Presented By O’Reilly and Cloudera
Make Data Work
September 11, 2018: Training & Tutorials
September 12–13, 2018: Keynotes & Sessions
New York, NY

Modernizing operational architecture with big data: Creating and implementing a modern data strategy

Jennifer Lim (Cerner)
3:30pm–4:00pm Tuesday, 09/11/2018
Data-driven business management
Location: 1E 10 Level: Non-technical
Secondary topics:  Data Platforms

The use of data throughout Cerner had taxed the company’s legacy operational data store, data warehouse, and enterprise reporting pipeline to the point where it would no longer scale to meet needs. Cerner’s internal operational data store once provided significant value but has since become a bottleneck to the architecture. The variety, velocity, and volume of data that users wanted to access far exceeded what the pipeline was designed to handle five years ago. The company has thrown hardware at it. It has optimized the software and the data model. It even stopped allowing access to it—and then allowed access to it again because its data is so valuable. Yet it still comes up at almost every system risk review meeting. The company could not just lift and shift the legacy ETL and databases to the cloud; it had to sort the use cases into functional patterns and technology alignment, leading to an overall modernized platform.

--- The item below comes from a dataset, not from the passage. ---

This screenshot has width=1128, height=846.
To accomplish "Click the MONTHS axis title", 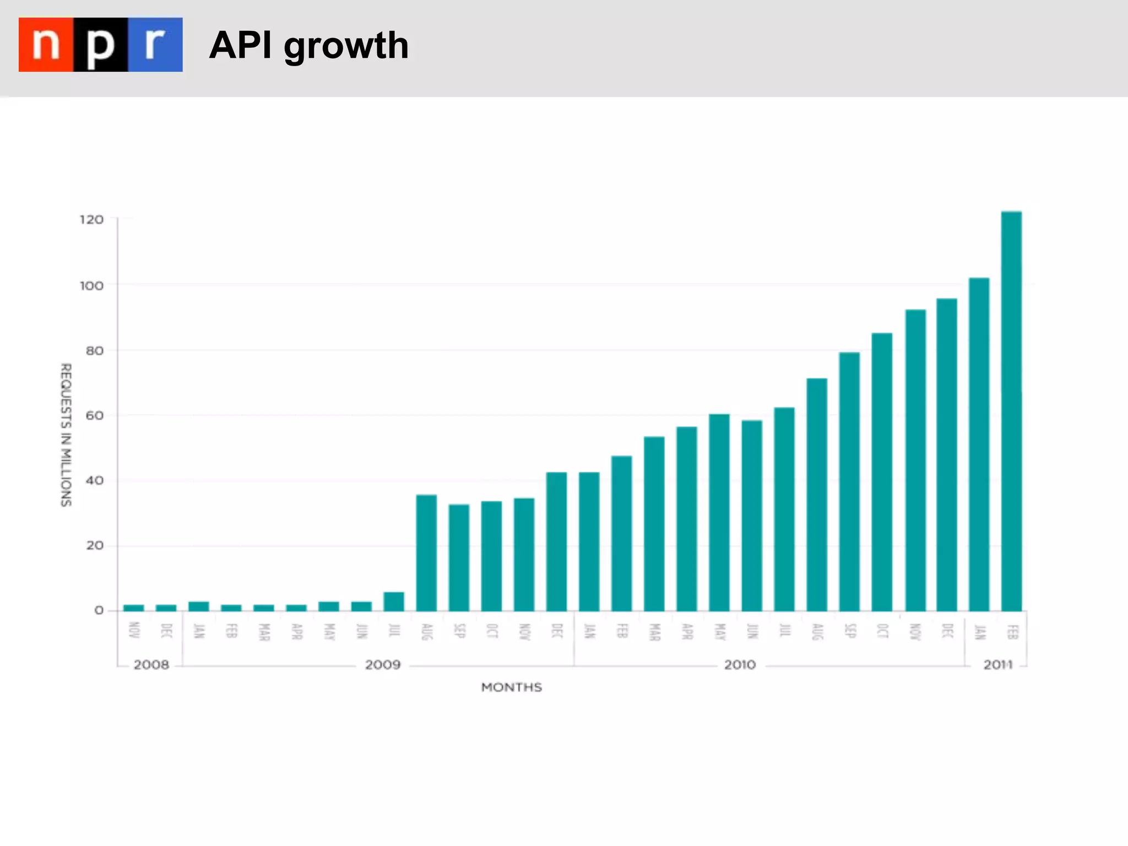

Jennifer Lim explains how Cerner modernized its corporate data platform with the use of a hybrid cloud architecture. Jennifer starts by outlining the problem statement she was given to resolve: help address the numerous resource utilization conflicts within the operational data store (ODS). Jennifer then outlines the modernization strategy created to solve the problem, namely creating the corporate data platform. She explains how the platform addresses the company’s ability to decouple its architecture through API management, scale with hybrid cloud data architectures, and incorporate open source technologies. She also shares some takeaways into the differences between what was described in industry articles and what she found in real life, as expectation management is an often-missed piece of setting an achievable strategy.

Photo of Jennifer Lim

Jennifer Lim

Cerner

Jennifer Lim leads the enterprise architecture team at Cerner Corporation, a company focused on creating intelligent solutions for the healthcare industry. Enterprise architecture (EA) is committed to driving business value by maximizing technology investments, optimizing business capabilities, and managing risks, ultimately accelerating Cerner’s vision and business outcomes in areas such as data management and governance, data architecture, API life cycle management, engineering practices, user experience, and workforce collaboration. Jennifer has over 18 years of experience in the telecommunications, banking and federal, and healthcare IT industries. She has led both IT and business teams across a variety of functional areas, including data management, finance analytics, marketing, research analytics, IT architecture, and application development. Jennifer holds a BS in management information systems and an MBA in management.